The best-laid plans of the Yellows have a tendency to blow up in their faces. This time, the blast threatens to cause real and lasting damage to their bid to seize power once again.
The people behind the plot to embarrass President Rodrigo Duterte before the international community certainly got more than they bargained for. Their champion and president-in-waiting, Vice President Leni Robredo, will herself soon face an impeachment complaint—the first who held that office to be seriously threatened with removal from office.
Please don’t bother parroting the line of the enemies of Duterte that recent events do not prove that there is a conspiracy against the incumbent. Allow me to give a brief rundown of the activities by the Yellows who may not be out to remove the president, but who certainly want to pressure his government in the form of coordinated attacks from the general direction of Western Europe.

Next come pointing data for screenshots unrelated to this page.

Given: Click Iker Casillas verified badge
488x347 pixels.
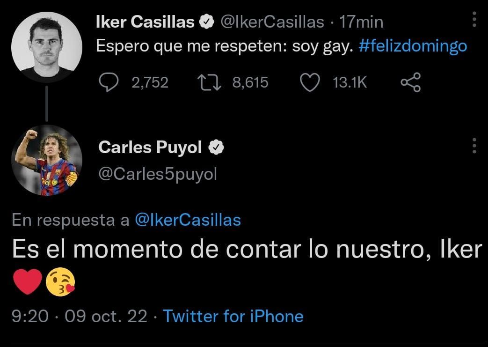Looking at the screenshot, I should point(206,21).
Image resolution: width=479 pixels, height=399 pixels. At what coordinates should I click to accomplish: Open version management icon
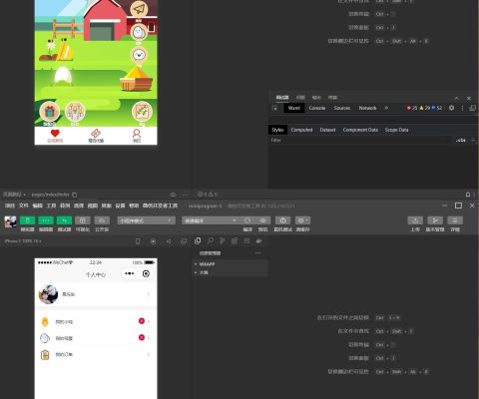click(435, 220)
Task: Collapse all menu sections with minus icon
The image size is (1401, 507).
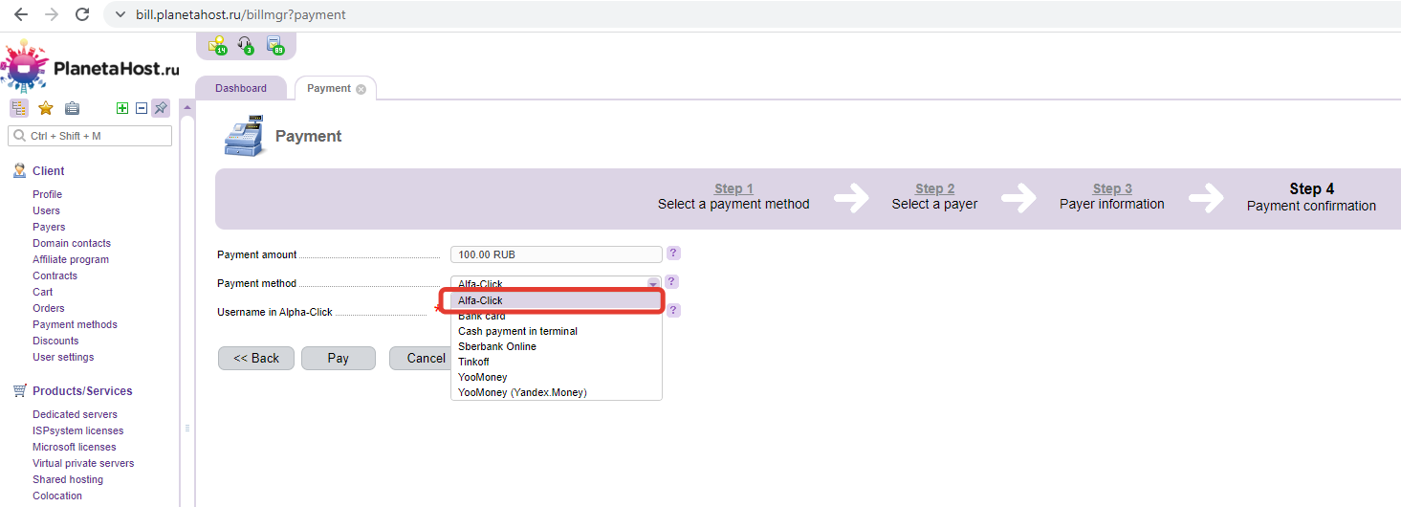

First, the lawyer of discredited witness Edgar Matobato said he would go before the International Criminal Court in the Netherlands to file charges of crimes against humanity against Duterte. Then, right before the close of Congress’ sessions last Thursday, the fellow coup-plotter of Duterte foe Senator Antonio Trillanes, Rep. Gary Alejano, filed an impeachment case against Duterte – the legal basis that the Matobato case supposedly needs to merit the attention of the ICC, which requires the exhausting of available remedies for a Philippine president immune from suit.

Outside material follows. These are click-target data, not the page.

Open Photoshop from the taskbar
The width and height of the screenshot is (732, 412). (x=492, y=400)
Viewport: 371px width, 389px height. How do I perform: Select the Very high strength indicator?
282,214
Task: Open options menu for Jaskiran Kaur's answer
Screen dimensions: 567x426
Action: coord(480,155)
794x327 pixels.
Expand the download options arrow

Then, Robredo sent a videotaped speech that was shown on the sidelines of a conference by the UN Commission on Narcotic Drugs in Vienna, during which she accused Duterte of ordering the killing of more than 7,000 people and allowing a strange new “palit-ulo” scheme to be employed—with no real evidence in both instances—to hostage family members of drug suspects. The video of a smiling Robredo detailing the killings was shot with the seal of the vice president’s office and a Philippine flag in the backdrop, giving it an air of official sanction, even if an actual representative of the country (who didn’t know about the tape) was attending the event officially.
Finally, at the end of last week, the European Parliament issued a resolution calling on Duterte to release Senator Leila de Lima, who is detained on drug charges, calling her a “prisoner of conscience.” The Yellows immediately warned of economic sanctions on the Philippines from the European Union if De Lima was not freed, even as they ignored the damage that Robredo had already done in Vienna with her ill-advised taped speech.

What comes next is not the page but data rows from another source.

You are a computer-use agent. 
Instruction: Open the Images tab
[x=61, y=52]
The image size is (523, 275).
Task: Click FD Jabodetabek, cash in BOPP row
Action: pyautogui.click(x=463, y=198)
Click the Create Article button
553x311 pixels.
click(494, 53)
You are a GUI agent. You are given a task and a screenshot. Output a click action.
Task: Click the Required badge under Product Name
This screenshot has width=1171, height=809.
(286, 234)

But the Yellows and their European partners in their weeklong efforts didn’t count on the snowballing move to impeach Robredo, as well, for her involvement in all of this. And unlike the Duterte impeachment bid, which nearly everyone realizes will not even get the required one-third vote of the Lower House, the case that will be filed against Robredo may make her the first vice president impeached and removed from office.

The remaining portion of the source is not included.